Exercise: Turn everything from the line containing "This screenshot has" down to the line containing "pos(1410,132)" into a JSON list of strings, one string per line, skipping any blank lines. Leave the pictures out of the answer.

— start Task input —

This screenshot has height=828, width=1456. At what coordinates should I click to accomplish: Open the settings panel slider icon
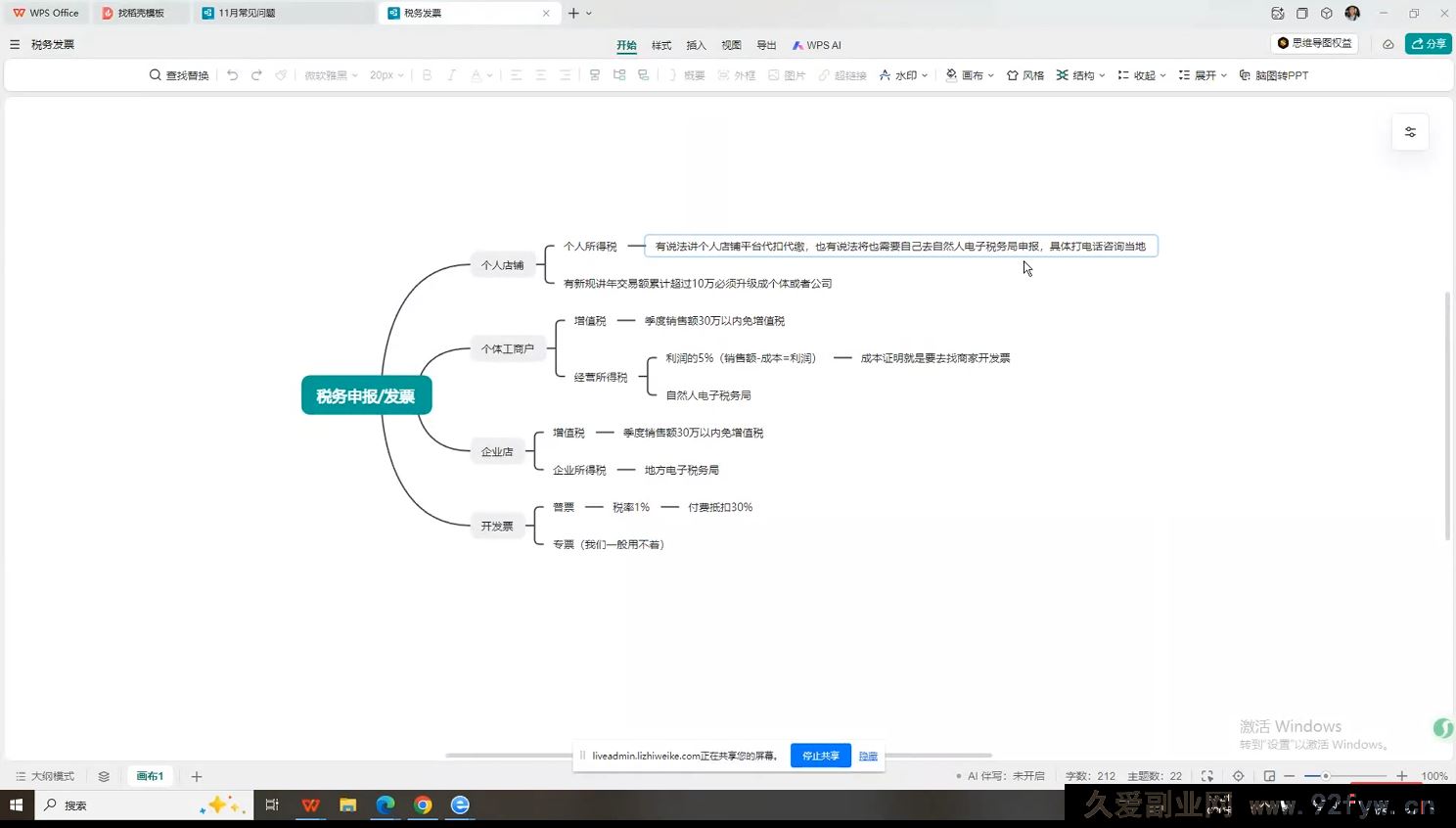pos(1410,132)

— end Task input —
— start Task input —

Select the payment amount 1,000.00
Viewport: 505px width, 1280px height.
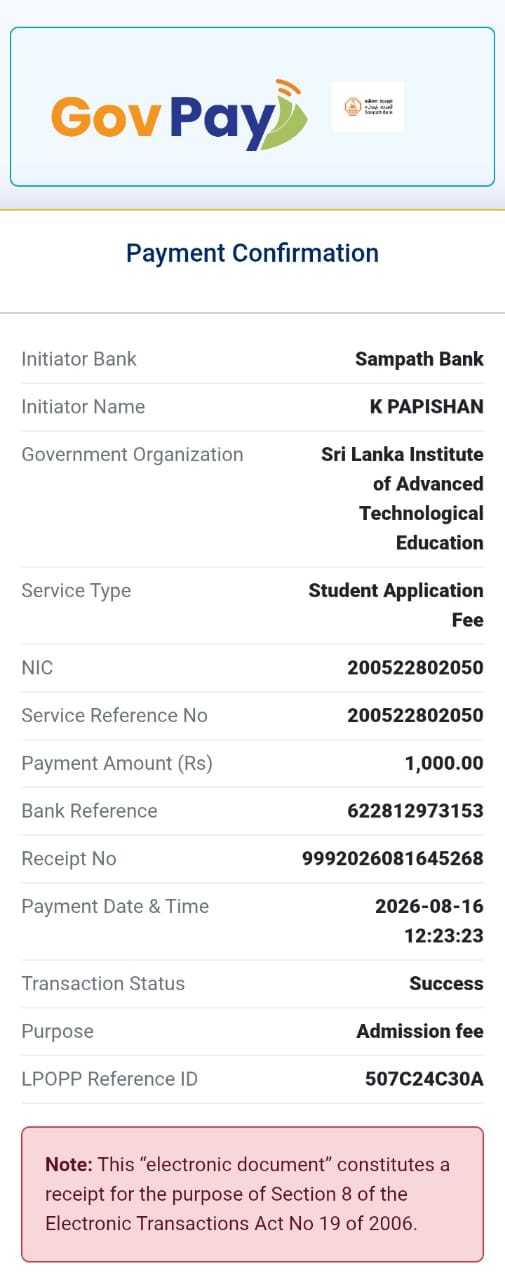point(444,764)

— end Task input —

Output of the exercise:
[
  "This screenshot has height=828, width=1456. At what coordinates should I click to accomplish: Open the settings panel slider icon",
  "pos(1410,132)"
]